Four more took their places, one of them Little Buzz Cut.
Lexi screamed, in fear, in rage, in horror over what she had done to a child. And as the kids crouched to take flight from their perches, she swung again. The blow connected, and Little Buzz Cut slumped onto the tile at her feet. Another kid teetered and fell back into the workshop. The other two sprang at Lexi, wrapping wet arms around her body, covering her in trails of brain tissue.
She managed to avoid falling and began to turn, attempting to fling the children—the creatures—off her. Her mind dissociated with a tangible cracking sensation. She saw the kids laughing as their feet flew out from under them, parallel to the floor, fingers clawing for purchase as they rode the human swing. At the same, time Lexi was aware of herself wielding the candy cane, clubbing the horrid monsters until they let go.
A larger shadow descended on Lexi. Mrs. Howard, slicked dress still sticking to her body, wobbled as she climbed onto the fence. The old woman’s eyes throbbed and pulsed before rupturing with brittle pops. Glistening brain tissue tumbled down her cheeks. The worms wriggled from her nose, swam and snapped teeth in her open mouth.

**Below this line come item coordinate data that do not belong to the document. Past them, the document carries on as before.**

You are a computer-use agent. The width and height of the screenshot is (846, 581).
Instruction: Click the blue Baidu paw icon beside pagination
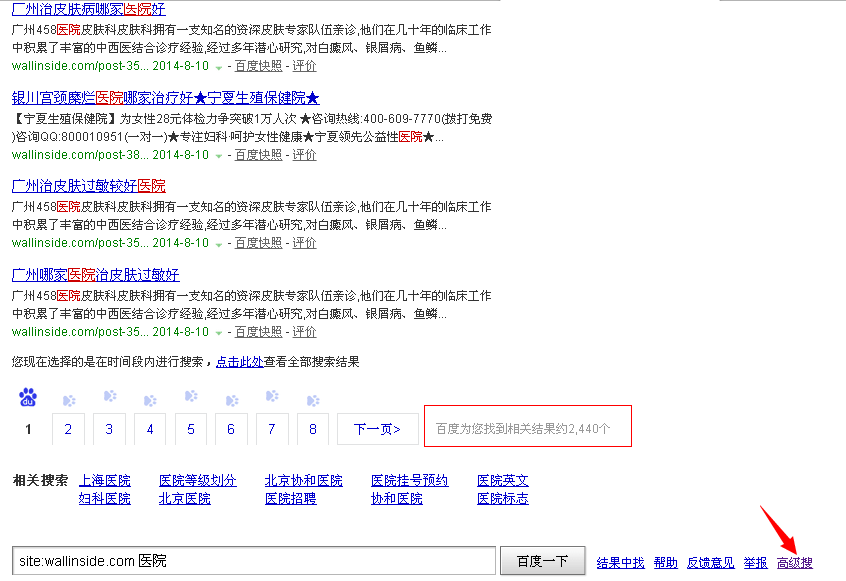[28, 397]
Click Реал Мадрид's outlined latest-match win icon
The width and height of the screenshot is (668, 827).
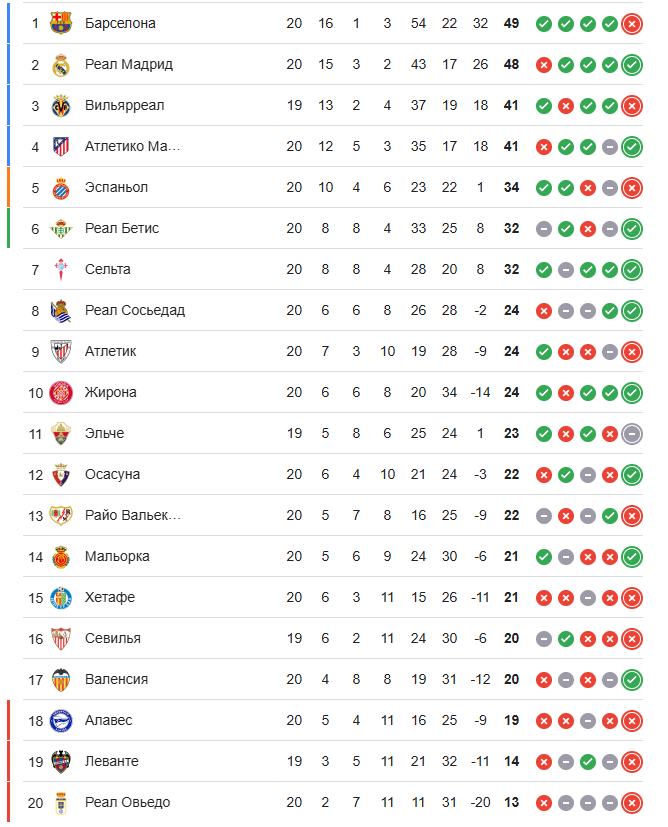click(x=631, y=64)
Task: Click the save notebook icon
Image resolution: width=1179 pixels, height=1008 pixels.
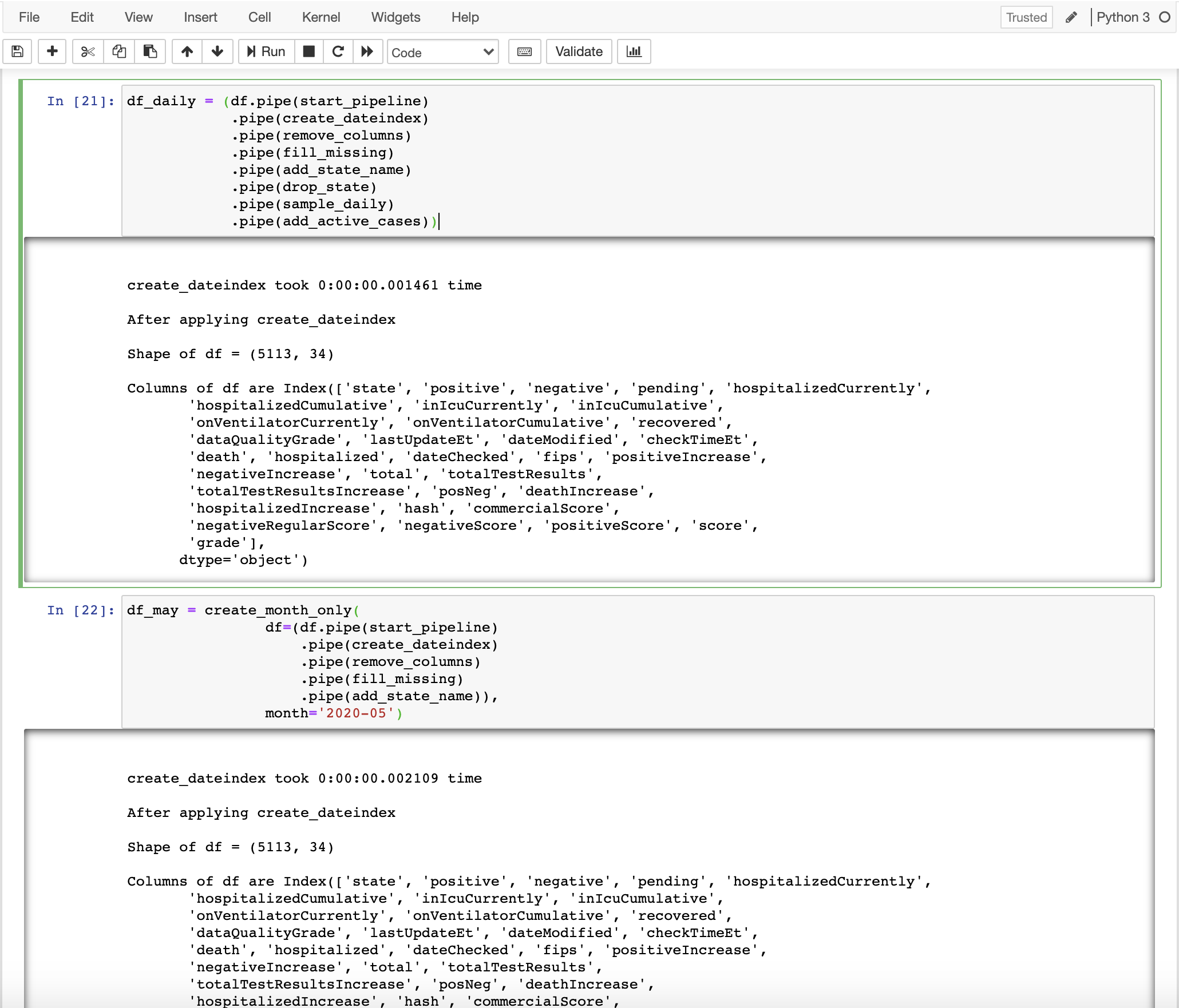Action: pos(19,51)

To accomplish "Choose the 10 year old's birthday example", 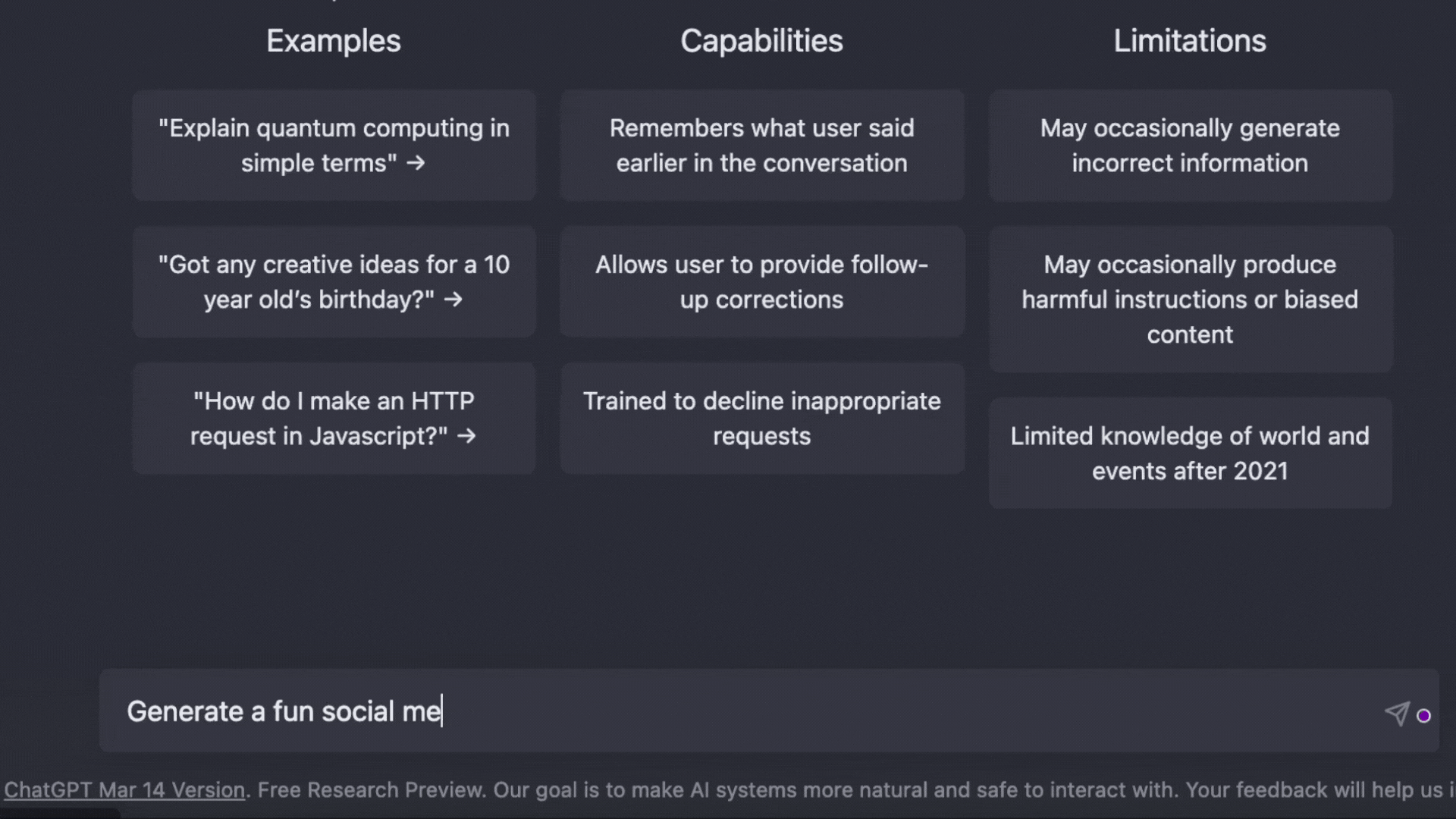I will point(334,281).
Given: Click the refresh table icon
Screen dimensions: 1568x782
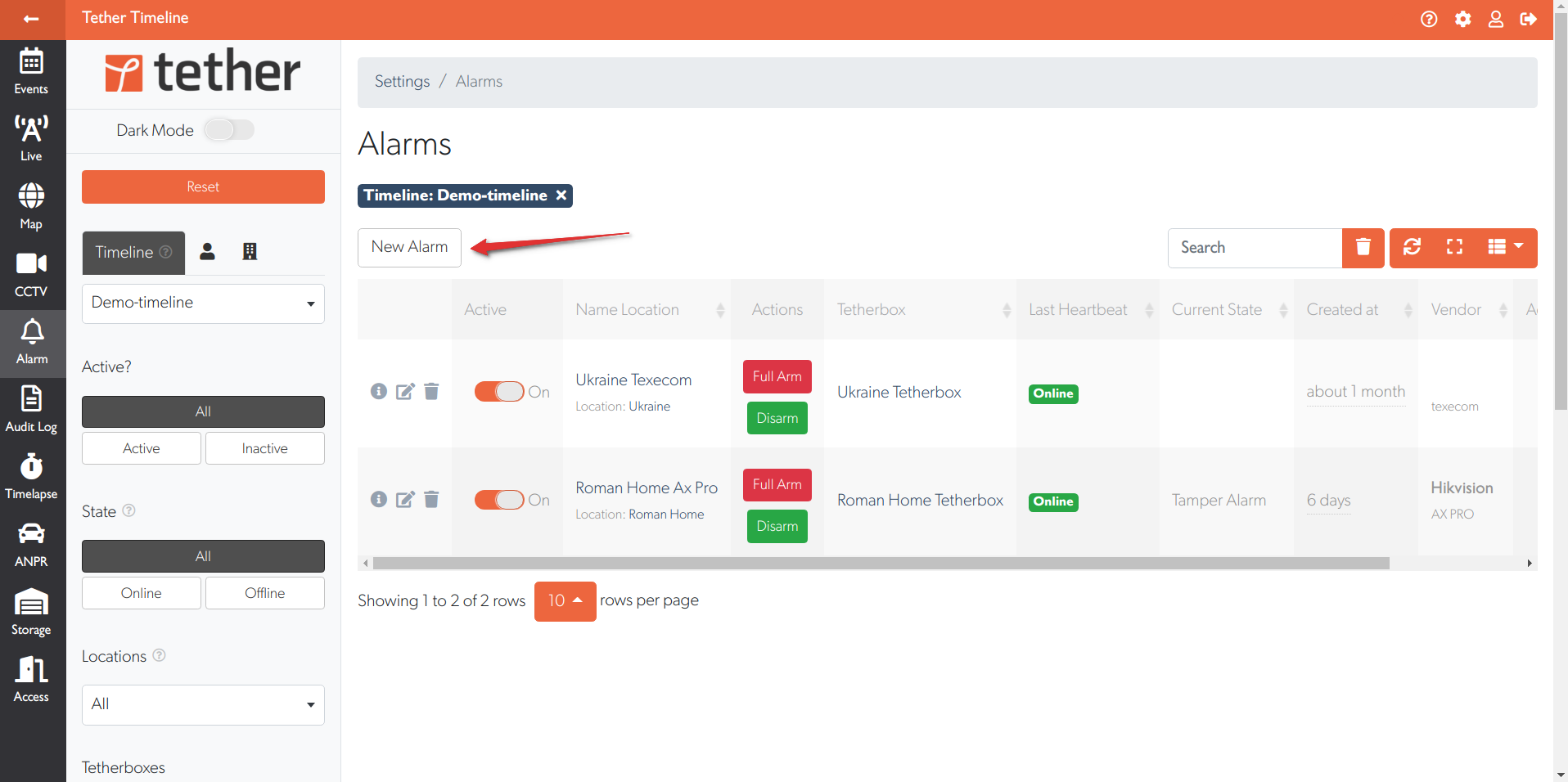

Lexi screamed and jumped forward on pure instinct, delivering a single thrust with the candy cane before her senses got the better of her, and she leapt the other way. The diversion was enough. Off balance and stiff with age, Mrs. Howard fell backward. Her hips struck the floor first, cracking like eggshells, followed by her shoulders. The back of her head came down over the broken stub of a candy cane still anchored on the workshop floor. It shifted, scraping the base of her skull before tearing through her throat, its tip emerging in a soup of blood and biological tar.
Little Buzz Cut pushed himself to his knees, but Lexi didn’t care. She spotted a path beyond the fence and through the chaos. It led deeper into the mall, but she could find an anchor store and escape from there. She ran to Eli and knelt at his side, crying out from agonies across her body as she dropped. Her legs burned from countless bites. Her blood-soaked shirt clung to her back.
She lifted him, thanking God as he stirred. She thought again of the nights when he fell asleep in the car and she carried him gently upstairs, her sleeping prince.
Eli leaned forward, eyes unfocused, sensing her familiar presence.
“Kissee, Mommy.”
Voice thick. Garbled. Words only she could understand.
Lexi’s breath caught. What could have been a vein throbbing in her son’s forehead moved, swimming beneath the smooth layer of his young flesh toward his eye. The eye sprang open, bloodshot, and a grooved head squeezed through his tear duct along with a trickle of what could have been motor oil. It snapped fangs and withdrew to the warm confines of Eli’s body.
Eli opened his mouth. Lexi saw the infestation.
“Kissee.”
She did not pull away.
All seventeen members of the CDC Vaccine Advisory Committee were removed in July 2025. Preventable childhood deaths are expected to spike to almost five million by the end of the year. In October 2025, only 18 percent of adults said they had “a great deal” of trust in the CDC to provide reliable vaccine information. If the people making vaccine policy are grossly unqualified for the job, what happens when flu season peaks?